Wednesday, April 28, 2010

Plateau?

So what is the deal in your fencing career when you reach a plateau? One of those most annoying times when you not only seem to stop getting better but actually seem to be getting worse.

First of all, don’t be overly distressed about it. This happens to every fencer eventually. In the college club zone it is usually a side effect of getting busy with classes. (or a girlfriend, or a job) Your practice time falls off, so your kind of auto pilot through fencing. You have stuff that works so you fall back on it all the time. That trick you used to use every once in awhile becomes a standard action because your disengage seems to be getting bigger, a bigger circle six can catch all kinds of attacks so who cares if your four too wide and slow.

Once you hit this stage, things go well for awhile. If you are around less experienced fencers you may not even notice that you have stopped progressing until you go to a tournament and get thumped. Everything you do is too big, too slow, too fast, sloppy, wide or just flaming misses. So you get back to club and beat up the less experienced fencers again and feel pretty good until the next tournament. Now you might think that you need to get back and practice, take a lesson or two, but whatever was keeping you busy before (job, classes, girl/boy friend, whatever) is still there and you don’t have any extra time at practice. You are usually coming in late, chatting with your buddies, then hooking up a strip and fencing because, well, you really don’t have time to do any drills, and they’re boring anyway, and bouting is great practice, after all, you can still beat X and Y……

After awhile f this plateau, or decline things can get pretty depressing. So how do you break out of it?

Well, for me, a return to the basics is always a good start. Footwork. Not fast, show off, fancy driven footwork, but simple, focused footwork. Take the time to do it right. Do the same things for blade work. After all, they go together. Check you basic positions. Is your guard position right? Or are your feet at the wrong distance and your front toe is pointing off to the right somewhere. Is your hand slightly higher than your elbow and point towards your opponent? Or is it hanging somewhere around your waist with the tip pointing off to the left, or at the ceiling, or at the floor. Is your weapon hand in the right position? Are your shoulders relaxed? When you advance are you taking huge steps and galloping? Are you leaning forward and off balance when you lunge? Don’t even think about working on your disengage until you get these right. These simple thing are the basic foundation of your fencing. If you are having strange problems, checking these can’t hurt. And, if you can focus a bit, your don’t even need to stand around in front of a mirror for hours working on them. You can do a lot of it while still doing that bouting with your buddies. IF, and this is a big if, if you can not get caught up in trying to win the bouts. Work on the simple things. If you lose, (in practice) that is ok. It does you no good at all to go squirrelly on your team mates and beat them in practice when you are losing on the weekends to others.

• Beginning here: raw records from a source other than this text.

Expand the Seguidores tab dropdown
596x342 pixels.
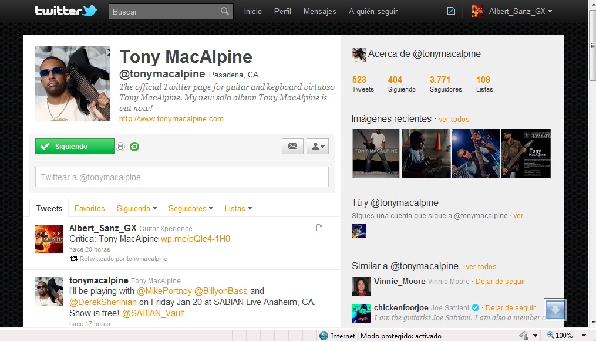point(190,208)
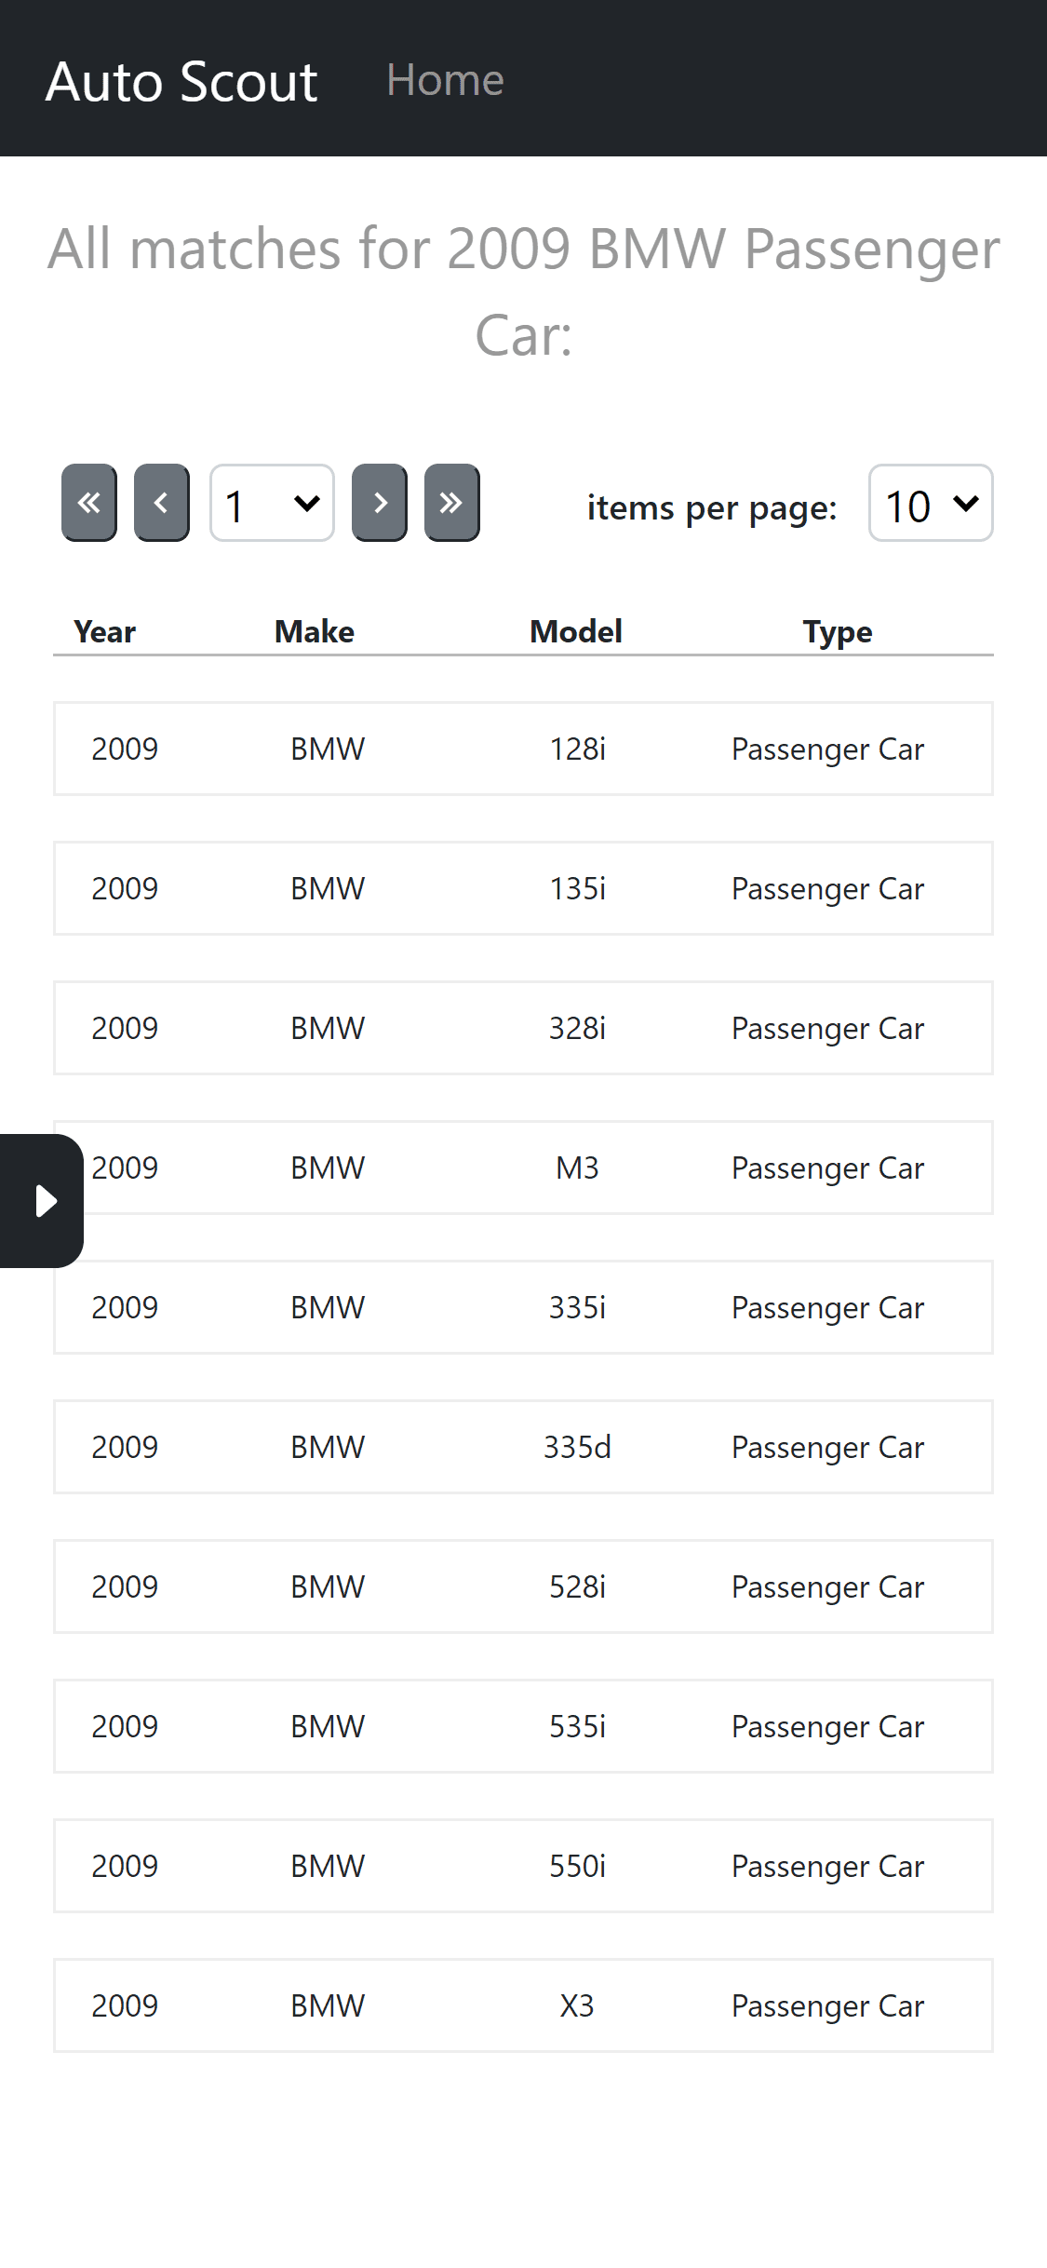Sort by the Make column header
This screenshot has height=2268, width=1047.
coord(315,631)
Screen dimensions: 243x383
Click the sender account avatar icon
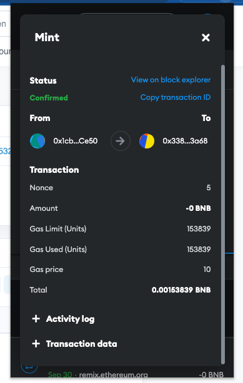pos(37,141)
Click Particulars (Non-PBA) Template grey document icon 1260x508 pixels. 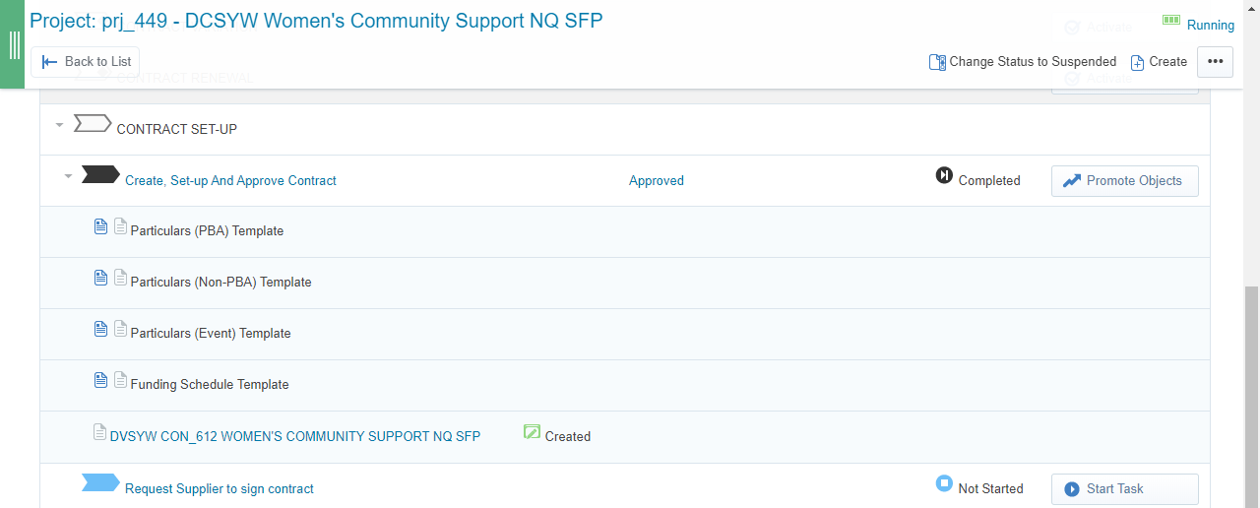(x=121, y=278)
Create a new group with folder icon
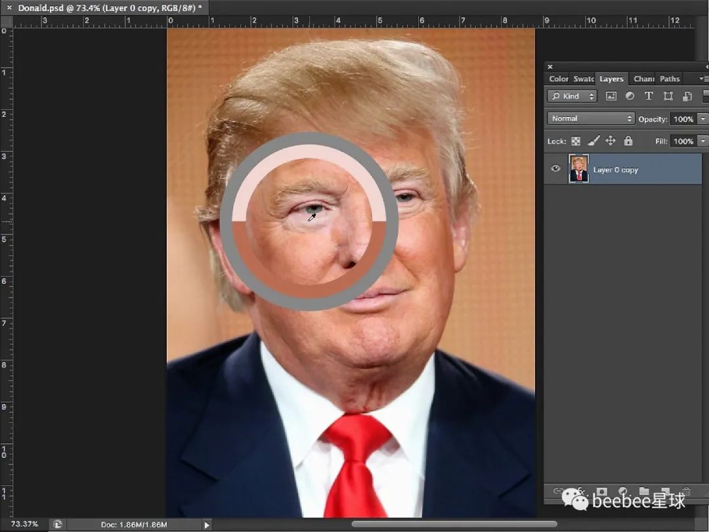Screen dimensions: 709x532 click(644, 491)
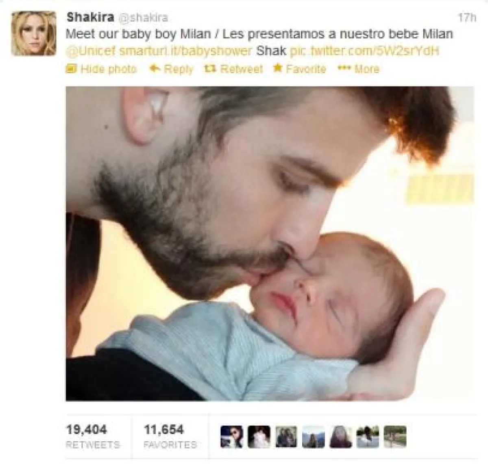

One of the hardest thing s to break in these time periods are ingrained habits that have become second nature. Most of these habits started out as good things. But when they became habits they went bad. For example, I tend to bring my back foot forward a bit before I lunge. That is nice when you do it everyone once and a while to give your self some extra distance and throw off an opponent. It is bad when it is what you are doing all the time to make your lunge longer. Your opponent will eventually catch on to this and clobber you as you telegraph your lunge. Learn your own bad habits and then concentrate on breaking them. Video is really good at this. Watch yourself fence, it can be pretty depressing sometimes because you will see all the foolishness you are doing. Then stop doing them
If you can get lessons, do it. And get drilled on the foundations.

One last thing, if you really can’t get a lot of time to practice, at least exercise. The better physical condition you are in the better you are going to fence. (note, being in great condition alone is not enough, but it will enable you to make the best use of the skills you have.) For me personally, if you can’t do anything else, do push ups. Forty a day (done all at once) will keep your upper body and core in pretty good shape. Run when you can.
I’ll write more on this later though. For remember, when you are in a slump, go to the basics, work through it. Get help from a team mate (who has a clue) or a coach whenever you can. When they say you are doing something wrong, don’t get defensive, wave it off as not important. Fix it. The slump will end, and often, the end of a slump begins a period of rapid improvement. Look forward to that.